Protokoll: Barbara Hordych

Die Lauflichtsäule über der Bar im Café des Literaturhauses schuf die New Yorker Künstlerin Jenny Holzer 1997 als Sprachdenkmal für Oskar Maria Graf. Über das vertikale Laufschriftband aus Leuchtdioden laufen einige seiner Erzählungen. Mit der Installation, konzipiert als "Kunst im öffentlichen Raum", erinnert die bekannte Künstlerin an den bayerischen Dichter-Rebell Oskar Maria Graf. Eingeweiht wurde das unkonventionelle Sprachdenkmal bei der Eröffnung des Literaturhauses. Ich sage mal so - mehr "öffentlich" geht nicht.
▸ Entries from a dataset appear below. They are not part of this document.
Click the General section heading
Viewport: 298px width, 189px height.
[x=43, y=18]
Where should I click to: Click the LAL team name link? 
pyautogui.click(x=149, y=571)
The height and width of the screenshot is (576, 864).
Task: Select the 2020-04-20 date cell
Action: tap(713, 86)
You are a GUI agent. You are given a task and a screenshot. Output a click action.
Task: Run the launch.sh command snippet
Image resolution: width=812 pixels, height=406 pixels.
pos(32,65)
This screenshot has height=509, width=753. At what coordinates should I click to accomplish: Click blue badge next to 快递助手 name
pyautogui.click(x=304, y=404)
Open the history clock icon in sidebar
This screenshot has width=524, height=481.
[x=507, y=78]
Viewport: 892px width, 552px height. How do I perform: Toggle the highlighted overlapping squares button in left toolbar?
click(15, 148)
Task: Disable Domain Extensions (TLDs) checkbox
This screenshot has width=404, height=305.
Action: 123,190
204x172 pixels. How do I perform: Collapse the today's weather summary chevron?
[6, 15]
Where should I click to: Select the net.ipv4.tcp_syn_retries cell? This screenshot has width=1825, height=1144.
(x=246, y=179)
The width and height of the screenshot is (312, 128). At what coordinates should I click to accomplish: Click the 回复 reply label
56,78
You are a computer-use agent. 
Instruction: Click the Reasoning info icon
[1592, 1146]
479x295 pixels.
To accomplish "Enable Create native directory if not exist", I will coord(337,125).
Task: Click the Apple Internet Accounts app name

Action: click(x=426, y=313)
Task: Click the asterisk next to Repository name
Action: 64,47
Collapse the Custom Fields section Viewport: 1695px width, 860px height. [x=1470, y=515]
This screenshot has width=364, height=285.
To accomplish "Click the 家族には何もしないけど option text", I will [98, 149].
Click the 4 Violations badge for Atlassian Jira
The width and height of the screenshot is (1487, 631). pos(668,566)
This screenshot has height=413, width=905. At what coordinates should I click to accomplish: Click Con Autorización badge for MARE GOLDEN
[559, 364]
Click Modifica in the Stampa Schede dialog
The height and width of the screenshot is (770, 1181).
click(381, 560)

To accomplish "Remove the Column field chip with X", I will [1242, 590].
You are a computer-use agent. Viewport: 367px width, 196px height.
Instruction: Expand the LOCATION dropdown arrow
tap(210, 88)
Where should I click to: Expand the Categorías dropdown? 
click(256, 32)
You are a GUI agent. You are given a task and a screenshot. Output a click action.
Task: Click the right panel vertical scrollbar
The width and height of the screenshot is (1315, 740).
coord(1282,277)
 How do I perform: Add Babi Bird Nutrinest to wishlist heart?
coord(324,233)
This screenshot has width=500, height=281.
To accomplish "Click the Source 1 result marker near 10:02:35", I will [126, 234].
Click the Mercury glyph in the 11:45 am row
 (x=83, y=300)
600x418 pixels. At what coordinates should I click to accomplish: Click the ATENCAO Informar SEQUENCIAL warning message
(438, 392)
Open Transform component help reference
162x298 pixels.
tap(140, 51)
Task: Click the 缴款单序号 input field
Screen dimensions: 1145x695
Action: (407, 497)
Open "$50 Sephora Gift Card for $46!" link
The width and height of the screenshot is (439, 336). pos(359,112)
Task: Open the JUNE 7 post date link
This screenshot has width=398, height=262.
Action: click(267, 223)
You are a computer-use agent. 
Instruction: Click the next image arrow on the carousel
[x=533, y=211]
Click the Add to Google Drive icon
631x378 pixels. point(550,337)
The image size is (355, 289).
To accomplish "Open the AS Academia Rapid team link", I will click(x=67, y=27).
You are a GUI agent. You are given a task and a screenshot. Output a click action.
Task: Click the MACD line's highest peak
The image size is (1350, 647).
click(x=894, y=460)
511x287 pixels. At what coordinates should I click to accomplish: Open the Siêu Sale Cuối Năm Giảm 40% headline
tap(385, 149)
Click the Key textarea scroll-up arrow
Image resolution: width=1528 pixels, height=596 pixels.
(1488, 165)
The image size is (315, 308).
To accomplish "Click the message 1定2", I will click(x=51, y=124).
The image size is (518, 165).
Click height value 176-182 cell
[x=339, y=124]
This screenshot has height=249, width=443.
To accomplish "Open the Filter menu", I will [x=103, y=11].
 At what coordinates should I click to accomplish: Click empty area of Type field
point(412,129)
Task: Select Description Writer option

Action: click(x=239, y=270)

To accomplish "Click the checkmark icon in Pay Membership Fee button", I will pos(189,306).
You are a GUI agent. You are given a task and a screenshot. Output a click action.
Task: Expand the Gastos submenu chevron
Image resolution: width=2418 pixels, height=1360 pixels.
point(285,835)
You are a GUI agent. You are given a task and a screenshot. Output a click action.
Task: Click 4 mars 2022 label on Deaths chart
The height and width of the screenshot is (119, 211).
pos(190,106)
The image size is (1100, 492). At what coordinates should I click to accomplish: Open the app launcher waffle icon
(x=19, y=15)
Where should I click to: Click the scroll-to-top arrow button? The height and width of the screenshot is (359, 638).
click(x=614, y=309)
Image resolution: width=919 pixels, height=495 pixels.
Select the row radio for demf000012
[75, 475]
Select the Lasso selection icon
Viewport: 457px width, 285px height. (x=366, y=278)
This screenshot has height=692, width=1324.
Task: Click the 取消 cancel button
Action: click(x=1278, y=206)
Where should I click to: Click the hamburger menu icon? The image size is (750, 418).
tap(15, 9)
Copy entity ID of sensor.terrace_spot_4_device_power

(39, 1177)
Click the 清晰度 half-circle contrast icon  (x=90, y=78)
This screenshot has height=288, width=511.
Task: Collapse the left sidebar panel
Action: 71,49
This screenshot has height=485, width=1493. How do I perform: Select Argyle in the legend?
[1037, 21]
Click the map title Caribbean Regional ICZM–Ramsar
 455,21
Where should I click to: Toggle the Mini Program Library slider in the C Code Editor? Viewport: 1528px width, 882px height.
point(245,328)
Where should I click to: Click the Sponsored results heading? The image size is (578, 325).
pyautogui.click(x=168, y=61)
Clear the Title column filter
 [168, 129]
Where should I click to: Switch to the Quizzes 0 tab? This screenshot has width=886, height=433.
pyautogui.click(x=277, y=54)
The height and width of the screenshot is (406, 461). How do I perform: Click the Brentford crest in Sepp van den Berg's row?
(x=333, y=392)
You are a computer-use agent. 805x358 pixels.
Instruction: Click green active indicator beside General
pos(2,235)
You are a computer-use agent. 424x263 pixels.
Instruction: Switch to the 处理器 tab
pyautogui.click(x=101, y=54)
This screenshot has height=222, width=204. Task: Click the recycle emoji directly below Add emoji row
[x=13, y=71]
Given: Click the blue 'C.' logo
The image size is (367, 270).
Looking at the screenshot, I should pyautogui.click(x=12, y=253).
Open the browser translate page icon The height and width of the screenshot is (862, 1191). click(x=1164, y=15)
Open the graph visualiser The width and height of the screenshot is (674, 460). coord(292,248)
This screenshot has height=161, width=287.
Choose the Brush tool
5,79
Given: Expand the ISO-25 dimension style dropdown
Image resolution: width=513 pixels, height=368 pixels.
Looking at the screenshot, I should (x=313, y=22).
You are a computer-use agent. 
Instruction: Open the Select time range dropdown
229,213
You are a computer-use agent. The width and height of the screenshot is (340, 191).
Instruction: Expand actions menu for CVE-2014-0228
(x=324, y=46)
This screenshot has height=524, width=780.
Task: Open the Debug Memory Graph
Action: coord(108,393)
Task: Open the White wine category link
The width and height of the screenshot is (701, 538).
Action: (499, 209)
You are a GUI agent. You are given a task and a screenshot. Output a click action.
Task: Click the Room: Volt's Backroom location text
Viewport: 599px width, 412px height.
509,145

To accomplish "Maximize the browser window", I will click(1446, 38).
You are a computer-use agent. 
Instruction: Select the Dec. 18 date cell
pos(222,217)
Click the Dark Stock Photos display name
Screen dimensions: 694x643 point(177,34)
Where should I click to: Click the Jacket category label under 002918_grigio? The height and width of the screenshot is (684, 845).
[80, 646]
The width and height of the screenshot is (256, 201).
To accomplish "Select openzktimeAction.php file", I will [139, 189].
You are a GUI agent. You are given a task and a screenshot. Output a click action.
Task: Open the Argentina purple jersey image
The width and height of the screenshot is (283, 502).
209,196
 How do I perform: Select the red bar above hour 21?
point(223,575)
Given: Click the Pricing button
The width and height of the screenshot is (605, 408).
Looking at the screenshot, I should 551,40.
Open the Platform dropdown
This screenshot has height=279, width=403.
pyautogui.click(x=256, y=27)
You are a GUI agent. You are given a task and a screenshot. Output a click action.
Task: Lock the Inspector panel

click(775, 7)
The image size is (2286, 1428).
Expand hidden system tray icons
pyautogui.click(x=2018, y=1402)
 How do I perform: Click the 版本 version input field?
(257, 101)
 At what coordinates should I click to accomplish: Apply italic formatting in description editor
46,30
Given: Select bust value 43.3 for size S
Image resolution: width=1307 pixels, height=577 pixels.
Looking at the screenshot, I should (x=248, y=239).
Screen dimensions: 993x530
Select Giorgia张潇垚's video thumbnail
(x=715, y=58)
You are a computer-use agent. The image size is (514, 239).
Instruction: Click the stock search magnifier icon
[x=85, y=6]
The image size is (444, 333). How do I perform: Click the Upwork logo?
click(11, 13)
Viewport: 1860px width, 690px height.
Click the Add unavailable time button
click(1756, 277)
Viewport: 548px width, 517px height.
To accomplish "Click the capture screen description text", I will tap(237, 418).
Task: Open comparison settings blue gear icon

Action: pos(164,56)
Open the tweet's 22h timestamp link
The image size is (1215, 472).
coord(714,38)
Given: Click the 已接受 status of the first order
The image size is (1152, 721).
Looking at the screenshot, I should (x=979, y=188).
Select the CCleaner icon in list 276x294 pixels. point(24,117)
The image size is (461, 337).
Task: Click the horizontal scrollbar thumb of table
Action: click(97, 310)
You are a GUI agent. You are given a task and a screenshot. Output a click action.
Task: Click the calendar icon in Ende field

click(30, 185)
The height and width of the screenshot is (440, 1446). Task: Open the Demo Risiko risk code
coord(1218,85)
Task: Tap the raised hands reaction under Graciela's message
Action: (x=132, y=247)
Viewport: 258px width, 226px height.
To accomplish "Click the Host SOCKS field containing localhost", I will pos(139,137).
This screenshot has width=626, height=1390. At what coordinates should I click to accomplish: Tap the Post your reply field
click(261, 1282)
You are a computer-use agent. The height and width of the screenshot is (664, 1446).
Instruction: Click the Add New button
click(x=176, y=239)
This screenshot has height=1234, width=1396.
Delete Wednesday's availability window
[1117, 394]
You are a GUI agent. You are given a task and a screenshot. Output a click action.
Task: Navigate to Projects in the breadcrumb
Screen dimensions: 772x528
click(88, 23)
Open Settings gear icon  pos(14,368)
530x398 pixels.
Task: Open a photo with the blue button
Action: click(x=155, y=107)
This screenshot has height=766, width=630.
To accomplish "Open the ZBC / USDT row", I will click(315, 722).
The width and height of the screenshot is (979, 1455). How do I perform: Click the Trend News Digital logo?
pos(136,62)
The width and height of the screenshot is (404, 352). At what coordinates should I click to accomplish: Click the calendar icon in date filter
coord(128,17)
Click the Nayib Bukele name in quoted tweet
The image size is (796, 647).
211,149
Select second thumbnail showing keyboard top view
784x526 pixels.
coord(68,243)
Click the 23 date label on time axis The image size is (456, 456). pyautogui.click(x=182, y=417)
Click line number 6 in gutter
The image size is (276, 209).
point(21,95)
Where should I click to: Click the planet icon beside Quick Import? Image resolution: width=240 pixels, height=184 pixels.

Meiner Erfahrung nach nehmen viele Leute das Werk erst einmal gar nicht als Literaturdenkmal wahr, weil sie denken, es sei ein Werbegag. So ging es übrigens auch mir, als ich das Leuchtdenkmal mit den laufenden Textpassagen zum ersten Mal gesehen habe. Genau das beabsichtigt Jenny Holzer aber auch. Ende der Siebzigerjahre hat sie mit ihren sogenannten "Truisms" in den Straßen New Yorks angefangen. Eine Serie von Einzeilern, Aphorismen oder Statements, mit denen sie Gebäude, Mauern und Zäune in Manhattan anonym plakatierte.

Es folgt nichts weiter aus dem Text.